Respiré aliviada cuando oí a doña
Paulita: "No es nada de lo que se imaginan. Mario, ¿por qué
no se lo explicas?" Mi suegro comprendió que no serviría
de nada refugiarse en sus ahogos y acabó contándonos la verdad:
"Cuando me enteré del programa de apoyo económico para adultos
mayores corrí a pedir informes". Ignacio lo interrumpió:
"¿De cuánto es la ayuda?" "De seiscientos treinta pesos al
mes". "¡Una miseria!", gritó Ignacio. Le pedí que dejara
hablar a su padre. Don Mario siguió: "Me dijeron que la ayuda era
sólo para radicados en el De Efe que tengan setenta años
o más. Como sólo me faltan tres para cubrir ese requisito,
anduve preguntando quién podría ayudarme. Entonces di con
Cañizales". "¿El licenciado?", me preguntó Ignacio.
Mi suegro aclaró: "Así le digo, para que se sienta importante,
pero no es nada, sólo tiene contactos que pueden alterar mi acta
de nacimiento".
Ignacio gritó de nuevo: "Mamá: eso es un
delito. ¿Quieres que mi padre se convierta en delincuente?" Doña
Paulita no se alteró: "Si no encuentra ningún trabajo, ¿qué
otra le queda?" Me senté junto a don Mario: "Es muy poco dinero.

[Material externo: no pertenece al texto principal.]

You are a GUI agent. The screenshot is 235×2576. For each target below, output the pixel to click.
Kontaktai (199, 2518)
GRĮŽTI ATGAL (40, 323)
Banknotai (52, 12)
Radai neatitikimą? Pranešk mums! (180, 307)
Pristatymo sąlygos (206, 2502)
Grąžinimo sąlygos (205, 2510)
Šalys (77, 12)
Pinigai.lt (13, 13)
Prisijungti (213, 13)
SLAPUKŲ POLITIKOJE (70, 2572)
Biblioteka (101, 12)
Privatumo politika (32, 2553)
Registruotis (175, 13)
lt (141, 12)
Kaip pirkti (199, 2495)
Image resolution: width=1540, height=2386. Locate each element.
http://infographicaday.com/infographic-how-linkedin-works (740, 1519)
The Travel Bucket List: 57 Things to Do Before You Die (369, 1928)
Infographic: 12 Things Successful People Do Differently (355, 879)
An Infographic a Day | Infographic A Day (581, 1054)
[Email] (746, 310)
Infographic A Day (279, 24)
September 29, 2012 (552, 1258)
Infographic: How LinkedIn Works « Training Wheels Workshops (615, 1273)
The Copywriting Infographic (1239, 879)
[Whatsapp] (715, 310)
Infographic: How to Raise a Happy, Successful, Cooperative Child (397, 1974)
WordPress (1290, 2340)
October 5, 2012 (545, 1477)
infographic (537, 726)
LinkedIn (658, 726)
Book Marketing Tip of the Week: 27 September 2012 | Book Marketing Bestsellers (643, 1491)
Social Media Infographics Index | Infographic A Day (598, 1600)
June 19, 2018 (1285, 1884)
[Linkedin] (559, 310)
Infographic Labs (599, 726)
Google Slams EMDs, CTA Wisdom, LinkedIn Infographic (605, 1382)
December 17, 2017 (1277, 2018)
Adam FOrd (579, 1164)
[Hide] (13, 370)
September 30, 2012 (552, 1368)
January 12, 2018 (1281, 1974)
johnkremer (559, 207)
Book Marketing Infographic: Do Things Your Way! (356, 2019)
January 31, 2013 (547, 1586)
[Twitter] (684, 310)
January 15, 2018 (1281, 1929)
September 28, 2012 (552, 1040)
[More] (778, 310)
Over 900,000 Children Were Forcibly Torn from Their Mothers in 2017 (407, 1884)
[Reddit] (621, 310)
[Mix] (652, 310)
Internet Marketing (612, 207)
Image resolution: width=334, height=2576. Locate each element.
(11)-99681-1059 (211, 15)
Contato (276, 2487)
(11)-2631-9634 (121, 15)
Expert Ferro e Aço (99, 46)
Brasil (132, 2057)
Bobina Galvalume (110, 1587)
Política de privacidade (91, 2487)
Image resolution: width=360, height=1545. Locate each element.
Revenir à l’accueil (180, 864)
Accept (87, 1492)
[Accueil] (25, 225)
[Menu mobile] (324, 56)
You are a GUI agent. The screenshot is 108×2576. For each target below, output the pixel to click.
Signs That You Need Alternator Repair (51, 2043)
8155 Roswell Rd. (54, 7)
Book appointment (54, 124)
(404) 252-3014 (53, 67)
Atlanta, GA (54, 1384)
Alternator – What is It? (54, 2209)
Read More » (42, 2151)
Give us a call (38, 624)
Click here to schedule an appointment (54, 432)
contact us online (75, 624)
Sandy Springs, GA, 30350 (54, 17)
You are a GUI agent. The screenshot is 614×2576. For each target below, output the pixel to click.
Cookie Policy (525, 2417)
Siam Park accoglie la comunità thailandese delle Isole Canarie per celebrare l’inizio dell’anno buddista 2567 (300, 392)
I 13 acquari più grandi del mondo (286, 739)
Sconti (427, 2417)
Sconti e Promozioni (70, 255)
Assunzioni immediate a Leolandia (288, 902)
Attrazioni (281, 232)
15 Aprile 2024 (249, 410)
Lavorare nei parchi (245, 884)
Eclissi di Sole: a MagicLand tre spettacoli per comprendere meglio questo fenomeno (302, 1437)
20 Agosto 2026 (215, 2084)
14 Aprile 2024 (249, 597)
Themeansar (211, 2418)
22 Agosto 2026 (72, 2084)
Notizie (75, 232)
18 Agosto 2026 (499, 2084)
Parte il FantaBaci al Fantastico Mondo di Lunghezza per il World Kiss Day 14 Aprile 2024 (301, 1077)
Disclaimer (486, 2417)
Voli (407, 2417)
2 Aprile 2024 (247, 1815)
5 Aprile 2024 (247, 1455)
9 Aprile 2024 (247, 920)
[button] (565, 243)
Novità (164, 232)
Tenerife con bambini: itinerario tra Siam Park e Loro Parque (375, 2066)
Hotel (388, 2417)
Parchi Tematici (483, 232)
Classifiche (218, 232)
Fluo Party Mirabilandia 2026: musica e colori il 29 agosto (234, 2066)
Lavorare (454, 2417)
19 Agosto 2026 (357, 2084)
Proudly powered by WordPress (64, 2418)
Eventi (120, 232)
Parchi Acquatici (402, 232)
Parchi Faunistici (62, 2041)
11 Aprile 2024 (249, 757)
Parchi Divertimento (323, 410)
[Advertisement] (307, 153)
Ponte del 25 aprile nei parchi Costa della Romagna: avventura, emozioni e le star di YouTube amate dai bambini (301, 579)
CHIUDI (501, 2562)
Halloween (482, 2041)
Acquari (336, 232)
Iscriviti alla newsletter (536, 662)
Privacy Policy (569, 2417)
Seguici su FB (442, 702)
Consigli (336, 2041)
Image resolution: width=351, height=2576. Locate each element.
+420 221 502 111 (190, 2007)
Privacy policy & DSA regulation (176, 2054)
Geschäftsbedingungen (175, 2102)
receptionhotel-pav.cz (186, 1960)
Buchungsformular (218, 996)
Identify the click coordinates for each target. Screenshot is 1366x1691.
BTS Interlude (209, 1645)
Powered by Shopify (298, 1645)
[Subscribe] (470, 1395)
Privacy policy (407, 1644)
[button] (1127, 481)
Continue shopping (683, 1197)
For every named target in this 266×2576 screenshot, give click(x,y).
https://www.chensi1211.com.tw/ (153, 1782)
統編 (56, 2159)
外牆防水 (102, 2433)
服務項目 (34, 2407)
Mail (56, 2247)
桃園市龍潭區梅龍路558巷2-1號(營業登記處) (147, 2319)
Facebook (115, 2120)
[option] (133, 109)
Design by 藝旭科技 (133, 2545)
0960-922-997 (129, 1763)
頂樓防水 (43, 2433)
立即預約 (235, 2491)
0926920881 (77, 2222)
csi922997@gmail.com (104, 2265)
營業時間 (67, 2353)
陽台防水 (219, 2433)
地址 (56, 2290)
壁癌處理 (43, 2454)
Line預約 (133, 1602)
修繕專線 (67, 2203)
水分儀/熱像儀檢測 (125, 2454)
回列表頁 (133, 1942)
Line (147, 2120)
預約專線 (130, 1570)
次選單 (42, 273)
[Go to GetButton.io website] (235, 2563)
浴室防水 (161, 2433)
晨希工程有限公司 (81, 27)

¿Para qué se arriesga?" "Pues para comprarle a mi señora
lo que le gusta: galletas, dulces, un jabón de olor, su jugo". Ignacio
se ofendió: "Papá: aquí tiene todo eso".
Don Mario se quedó pensando. Luego, con los ojos
brillantes, nos dijo: "Sí, pero yo no se lo compro. Antes de morirme
quiero volver a sentir bonito cuando lleve a mi mujer a una tienda y pueda
decirle: Andale, Paulita, agarra lo que se te antoje. Yo pago".